** Start INFORMATION PROVIDED **

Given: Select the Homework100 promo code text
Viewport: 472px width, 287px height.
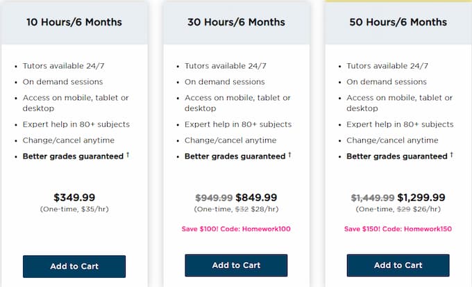Looking at the screenshot, I should pyautogui.click(x=266, y=229).
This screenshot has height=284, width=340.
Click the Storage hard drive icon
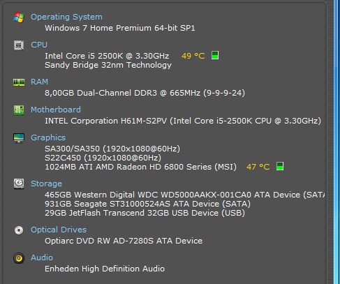(x=19, y=184)
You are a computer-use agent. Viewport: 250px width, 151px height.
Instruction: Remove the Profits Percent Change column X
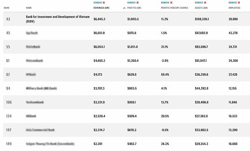[x=171, y=3]
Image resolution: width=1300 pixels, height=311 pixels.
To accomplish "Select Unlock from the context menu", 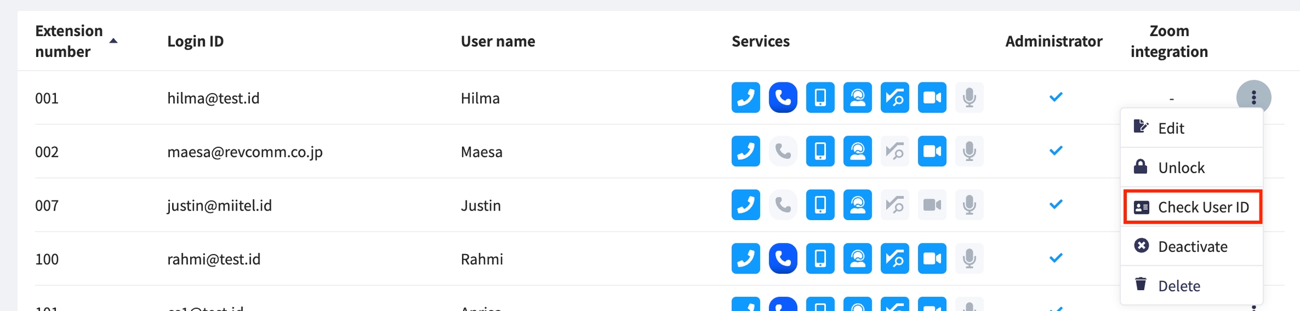I will [1181, 168].
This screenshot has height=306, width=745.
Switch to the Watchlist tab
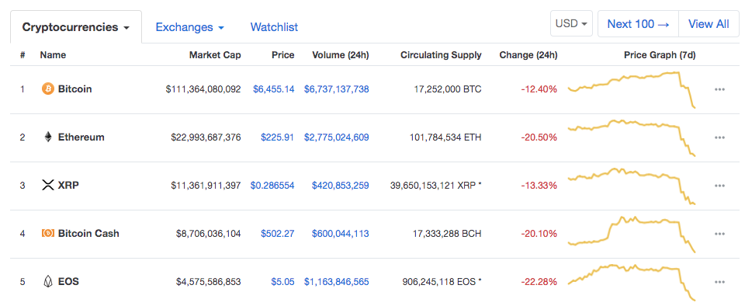point(274,27)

** End INFORMATION PROVIDED **

## DIRECTIONS:
Starting with the line that contains "This screenshot has height=306, width=745." and going on through the end of the entries, write those lines out again with the requests included. Multiply every coordinate in the answers by 2.05 and round it to a whole number, with halves rounded up, leaving all other numbers unchanged and the pictures out.

## SOLUTION TO THIS TASK:
This screenshot has height=306, width=745.
Switch to the Watchlist tab
point(562,55)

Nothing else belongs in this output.